Posted: 3 November 2015 |

The Breakthrough Therapy Designation was granted based on results from an extension cohort of a Phase 1 study that assessed the safety and efficacy of pexidartinib…

Daiichi Sankyo and Plexxikon have  announced that the US Food and Drug Administration (FDA) has granted Breakthrough Therapy Designation to pexidartinib for the treatment of tenosynovial giant cell tumour (TGCT) where surgical removal of the tumour would be associated with potentially worsening functional limitation or severe morbidity.

tgct

TGCT is a rare, usually non-metastatic tumour that affects the synovium-lined joints, bursae, and tendon sheaths, resulting in swelling, pain, stiffness and reduced mobility in the affected joint or limb. It is estimated that TGCT has an annual incidence of 11 cases per million. Patients are commonly diagnosed in their 20s to 50s, and depending on the type of TGCT, women can be up to twice as likely to develop a tumour as men.

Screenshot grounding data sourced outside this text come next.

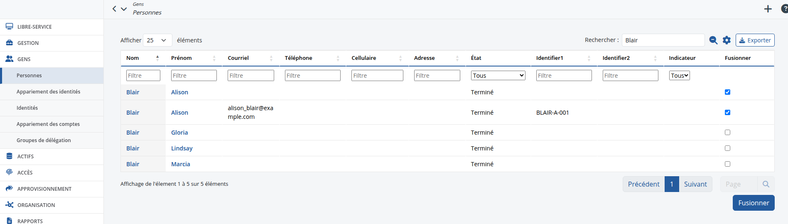Click the magnifier icon beside Rechercher field
The height and width of the screenshot is (224, 788).
(713, 40)
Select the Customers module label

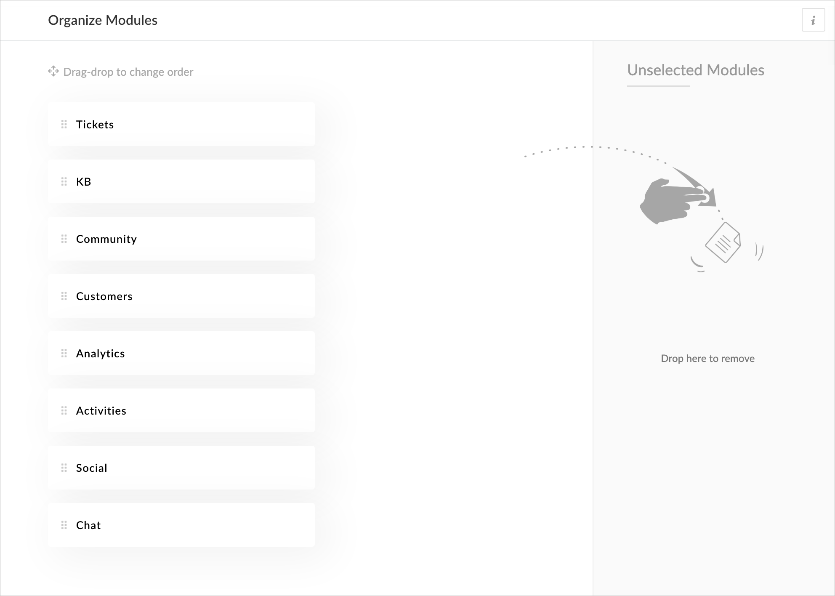click(x=104, y=296)
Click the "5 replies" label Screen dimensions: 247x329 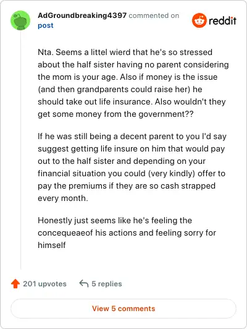pyautogui.click(x=107, y=284)
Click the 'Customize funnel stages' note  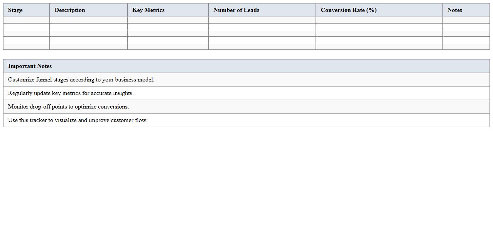pos(81,80)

Currently, there is no FDA-approved systemic therapy for the treatment of TGCT.

Surgery is currently the primary treatment for TGCT

“Surgery is the primary treatment for TGCT, but for patients with a diffuse form of the condition, the tumour is more difficult to remove and has a high rate of recurrence, resulting in multiple complicated surgeries and even amputation in some patients,” said Mahmoud Ghazzi, MD, PhD, Executive Vice President and Global Head of Development for Daiichi Sankyo. “We are pleased that the FDA recognises the unmet need for the treatment of TGCT and we look forward to working closely with the Agency on the expedited development of this potential non-surgical treatment for patients with TGCT.”

The Breakthrough Therapy Designation was granted based on results from an extension cohort of a Phase 1 study that assessed the safety and efficacy of pexidartinib.

“The responses seen in our ongoing phase 1 study provided initial proof-of-concept that selective CSF-1R inhibition with pexidartinib may safely and effectively reduce tumour burden in patients with TGCT, providing the rationale to move directly into a Phase 3 clinical trial,” said Gideon Bollag, PhD, Chief Executive Officer of Plexxikon. “This Breakthrough Therapy Designation represents another significant milestone in our commitment to develop novel targeted agents that address unmet medical needs in rare conditions such as TGCT.”

A Phase 3 study of pexidartinib called ENLIVEN is currently enrolling patients with symptomatic TGCT for whom surgical removal of the tumour would be associated with potentially worsening functional limitation or severe morbidity.